Yes audio encoding is quite CPU intensive. That's why all mobile phones have a hardware audio encoder/decoder for GSM encoding.

Anyway, you can play a little with the quality settings but I cannot assure you that it will help. There have been some improvements in the latest Speex releases but they still need to be ported.

Is using a managed wrapper around native code am option for you? If yes, then try the wrapper hack in the source as it uses the latest Speex version.

Am 28.11.2011 07:20 schrieb "ogazitt" <notifications@codeplex.com>:

From: ogazitt

Hi Cristoph,

Thanks a ton for porting Speex to .NET! I've been trying to use it to send speech collected from the WP7 microphone up to a web service for recognition, and the Speex library has achieved about 90% compression on the audio - which is exactly what I was looking for.

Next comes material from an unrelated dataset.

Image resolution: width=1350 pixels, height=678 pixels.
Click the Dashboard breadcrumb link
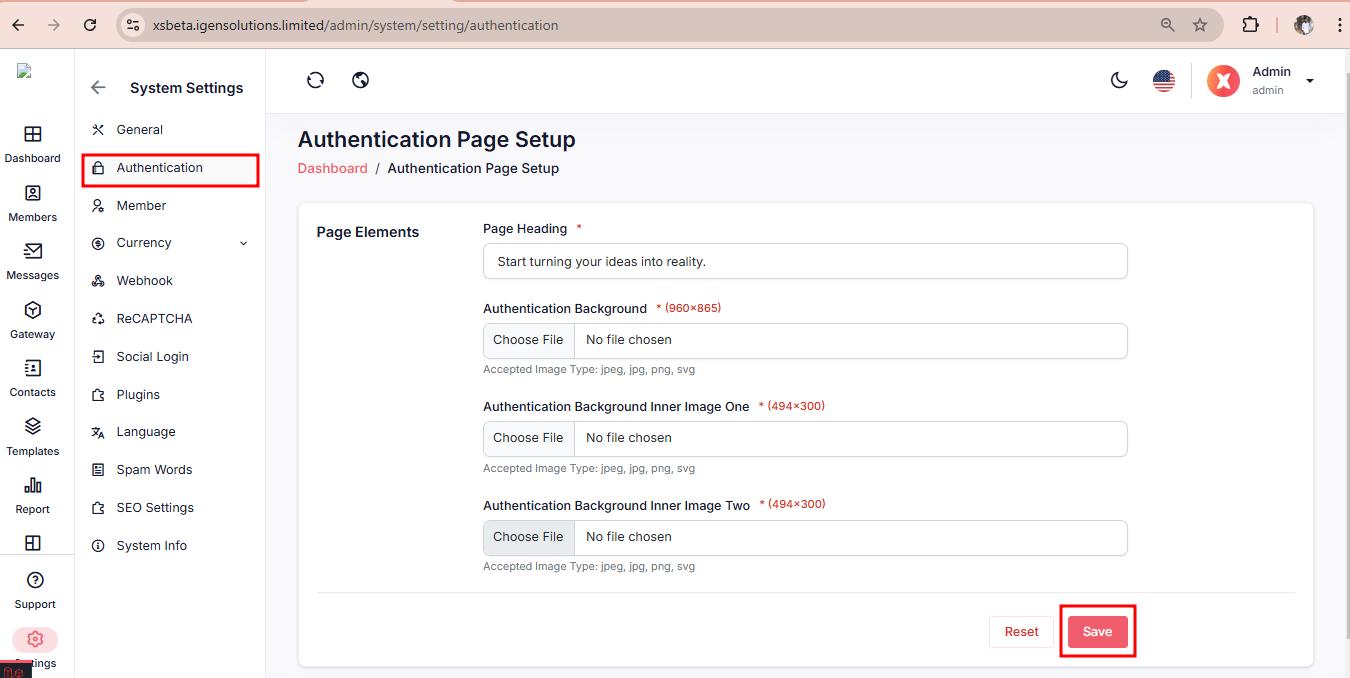coord(332,169)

On the flipside... it is VERY CPU intensive. On the WP7 emulator I was spending half a second of CPU for every second of audio. On the actual phone I've been testing (a Samsung Focus), it is a whopping 2 seconds for every second of audio - which of course precludes doing the speex encoding synchronously (i.e. on the UI thread).

My question: is there a way to compromise on encoding size but use less CPU?

Thanks!

Omri.

Read the full discussion online.

To add a post to this discussion, reply to this email (nspeex@discussions.codeplex.com)

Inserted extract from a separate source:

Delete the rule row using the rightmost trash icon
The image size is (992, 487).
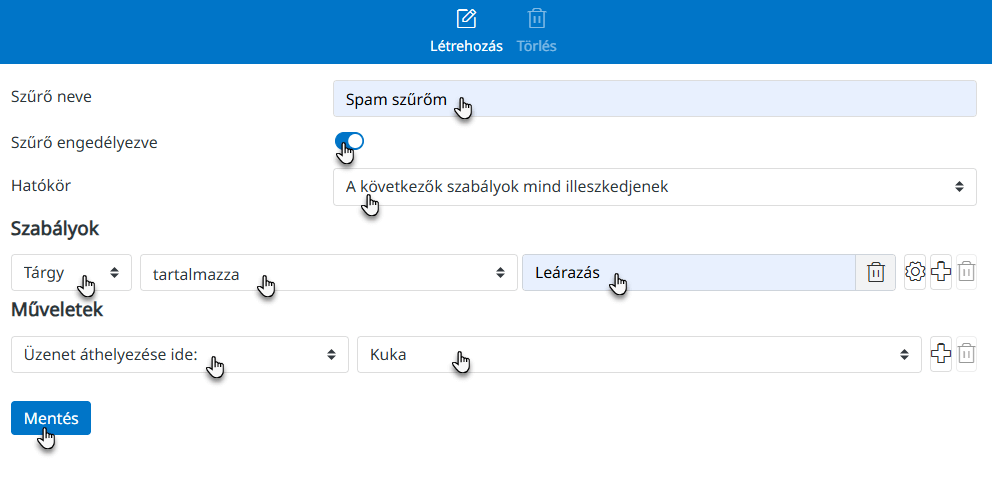click(x=965, y=272)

To start a new discussion for this project, email nspeex@discussions.codeplex.com

You are receiving this email because you subscribed to this discussion on CodePlex. You can unsubscribe or change your settings on codePlex.com.

Please note: Images and attachments will be removed from emails. Any posts to this discussion will also be available online at codeplex.com

Nov 28, 2011 at 6:26 PM
balistof wrote:

Hi Omri,

Yes audio encoding is quite CPU intensive. That's why all mobile phones have a hardware audio encoder/decoder for GSM encoding.

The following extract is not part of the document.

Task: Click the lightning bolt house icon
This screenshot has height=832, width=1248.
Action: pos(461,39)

Anyway, you can play a little with the quality settings but I cannot assure you that it will help. There have been some improvements in the latest Speex releases but they still need to be ported.

Is using a managed wrapper around native code am option for you? If yes, then try the wrapper hack in the source as it uses the latest Speex version.


Thanks Christoph!  I didn't realize that not setting the quality defaulted it to the highest quality.  In doing some experiments, it looks like a 0 quality level is too low for my purposes, but 1 works pretty well.  The extra bonus is that it not only works at less than half of the CPU time, it also results in far better compression ratios - an extra factor of 4x (so a 64000 byte PCM stream encodes into about 1500 bytes!)

Unfortunately the Windows Phone 7 environment doesn't yet allow native DLL's so I can't try the managed wrapper approach.

That said, I did run into one interesting tidbit on the speex site... One of the FAQ's mentions that you can compile Speex to use only fixed-mode ops, which would presumably work faster on a low-end CPU such as the snapdragons they use in the WP7 (with lower floating point perf).  Do you know what would be entailed in this?  I'm assuming that if this was a compiler option in the original speex source, it was implemented using preprocessor directives that you stripped out when you ported to C#...

Thanks again!

Omri.

Dec 5, 2011 at 9:08 AM

 

Omri, what did you changed to work on wp7?

I attached the NSSpeex.Silverlight project in my wp7 solution, removed the Contract validation statements, that was missing on wp7, and it compile. it So i used the example on documentation section and also compiled and ran fune, but I always get the file corrupted. I can see the file size get smaller, the riff header is created, but the file is always corruped. I tried to encode the byte[] as the mic buffer get filled, and also tried encoding after the capture is complete, and on both ways i can see the file gets smaller, i can even see some audio data when i open it, but, when i try to open with speexdec, its corrupted.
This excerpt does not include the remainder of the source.